Mobil yang kutumpangi berhenti ke rumah yang tidak aku ketahui rumah siapa, Faddyl keluar dari mobil duluan. Aku memutuskan menunggunya di mobil, mungkin setelah urusannya selesai bisa memgantarkanku pulang. Begitulah pikirku.

Faddyl kembali ke mobil, mengetuk jendela mobilnya. "Ngapain di mobil aja, ayo turun kita sudah sampai," katanya hingga membuatku melotot padanya.

"Sampai apaan jelas-jelas ini bukan rumahku!" teriakku tanpa perduli dengan siapapun.

"Memang siapa yang bilang kita akan pulang ke rumah kamu, pulang yang aku maksud ya ke rumah ini. Mulai sekarang kamu akan tinggal di rumah ini, karena kamu adalah istriku ingat itu," balasnya jutek. Aku langsung cemberut mendengarnya.

"Enggak mau! Aku nggak mau tinggal di sini. Anterin aku pulang ke rumah Mama Papa." Aku sengaja merengek padanya, tetapi wajahnya tidak menampilkan rasa kasihan padaku.

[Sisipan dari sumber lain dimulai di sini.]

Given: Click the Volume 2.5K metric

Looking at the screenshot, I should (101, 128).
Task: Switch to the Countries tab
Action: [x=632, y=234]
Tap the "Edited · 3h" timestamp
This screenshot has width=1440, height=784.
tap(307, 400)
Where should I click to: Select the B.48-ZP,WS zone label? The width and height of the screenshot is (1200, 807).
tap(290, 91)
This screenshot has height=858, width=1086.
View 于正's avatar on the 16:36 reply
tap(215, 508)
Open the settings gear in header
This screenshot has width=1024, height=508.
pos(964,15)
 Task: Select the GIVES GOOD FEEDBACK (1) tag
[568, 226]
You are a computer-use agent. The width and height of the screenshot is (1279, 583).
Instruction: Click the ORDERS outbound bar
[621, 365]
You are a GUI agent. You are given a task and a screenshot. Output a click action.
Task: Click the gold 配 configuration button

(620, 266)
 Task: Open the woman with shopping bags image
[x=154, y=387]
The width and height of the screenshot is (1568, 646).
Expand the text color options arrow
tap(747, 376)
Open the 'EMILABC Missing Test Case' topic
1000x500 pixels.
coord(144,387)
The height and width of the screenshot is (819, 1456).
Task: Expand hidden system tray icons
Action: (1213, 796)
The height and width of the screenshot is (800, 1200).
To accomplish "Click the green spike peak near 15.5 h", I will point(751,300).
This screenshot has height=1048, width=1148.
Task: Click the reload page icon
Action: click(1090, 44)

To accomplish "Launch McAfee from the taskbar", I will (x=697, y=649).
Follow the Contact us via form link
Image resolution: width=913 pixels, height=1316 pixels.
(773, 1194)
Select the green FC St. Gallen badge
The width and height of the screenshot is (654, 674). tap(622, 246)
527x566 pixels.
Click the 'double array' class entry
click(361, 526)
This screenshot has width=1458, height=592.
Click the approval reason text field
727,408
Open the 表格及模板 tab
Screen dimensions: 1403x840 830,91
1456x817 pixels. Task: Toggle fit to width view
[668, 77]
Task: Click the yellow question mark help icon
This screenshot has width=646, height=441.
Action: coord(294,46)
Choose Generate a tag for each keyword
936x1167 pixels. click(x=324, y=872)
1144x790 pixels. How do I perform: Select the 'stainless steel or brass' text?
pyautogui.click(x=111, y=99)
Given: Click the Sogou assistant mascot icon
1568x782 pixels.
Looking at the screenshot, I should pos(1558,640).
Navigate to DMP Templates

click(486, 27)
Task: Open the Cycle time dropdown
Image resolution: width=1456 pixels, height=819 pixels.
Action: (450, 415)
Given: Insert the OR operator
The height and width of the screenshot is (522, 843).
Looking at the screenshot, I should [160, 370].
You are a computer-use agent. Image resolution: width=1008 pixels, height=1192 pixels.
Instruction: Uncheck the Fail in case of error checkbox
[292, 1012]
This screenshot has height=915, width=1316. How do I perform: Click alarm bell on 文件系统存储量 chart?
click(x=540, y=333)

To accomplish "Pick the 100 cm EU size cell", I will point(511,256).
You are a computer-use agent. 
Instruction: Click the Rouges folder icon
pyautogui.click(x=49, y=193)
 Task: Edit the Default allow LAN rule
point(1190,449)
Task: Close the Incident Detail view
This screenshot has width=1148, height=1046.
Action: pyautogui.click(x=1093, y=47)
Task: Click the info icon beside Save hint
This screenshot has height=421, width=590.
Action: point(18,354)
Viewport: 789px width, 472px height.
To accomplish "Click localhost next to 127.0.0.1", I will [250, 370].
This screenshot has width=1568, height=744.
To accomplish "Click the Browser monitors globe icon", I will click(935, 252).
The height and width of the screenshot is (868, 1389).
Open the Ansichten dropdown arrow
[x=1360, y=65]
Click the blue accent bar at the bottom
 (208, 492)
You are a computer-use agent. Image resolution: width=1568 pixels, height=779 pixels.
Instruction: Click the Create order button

"Mas Faddyl ih, malah diam aja. Nyebelin banget sih." Aku menariknya masuk ke mobilnya, agar bisa mengantarkanku pulang ke rumah.

"Saya enggak mau mengantarkan kamu, kalau kamu mau pulang ya sana pulang sendiri. Mandiri jangan suka ngerepotin orang," ujarnya pedas. Aku langsung melepaskan tanganku darinya, dikira aku tidak bisa pulang sendiri. Aku kan sudah dewasa, tentu saja aku bisa pulang sendiri.

Aku berjalan keluar dari gerbang rumahnya, dalam hati aku terus saja memaki suami sialanku.

"Chia!" Aku berusaha mengabaikannya dan pura-pura mendengar panggilannya.

Faddyl terus saja memanggil namaku, bahkan berlari menghampiriku. Aku tersenyum senang, pasti habis ini Faddyl akan mau mengantarkanku pulang, mungkin Faddyl takut aku mengadukkanmya pada Mama dan Papa.

"Kamu kira saat kamu pulang orang tua kamu akan izinin kamu tinggal di rumah mereka? Saya kasih tau kamu, sampai sana mereka malah mengusir kamu. Jadi dari pada kamu jadi gelandangan mending kamu tinggal di sini saja." Mendengar perkataannya yang sangat ngawur aku jadi, mana mungkin Mama sama Papa ngusir anak cantik kesayangan mereka.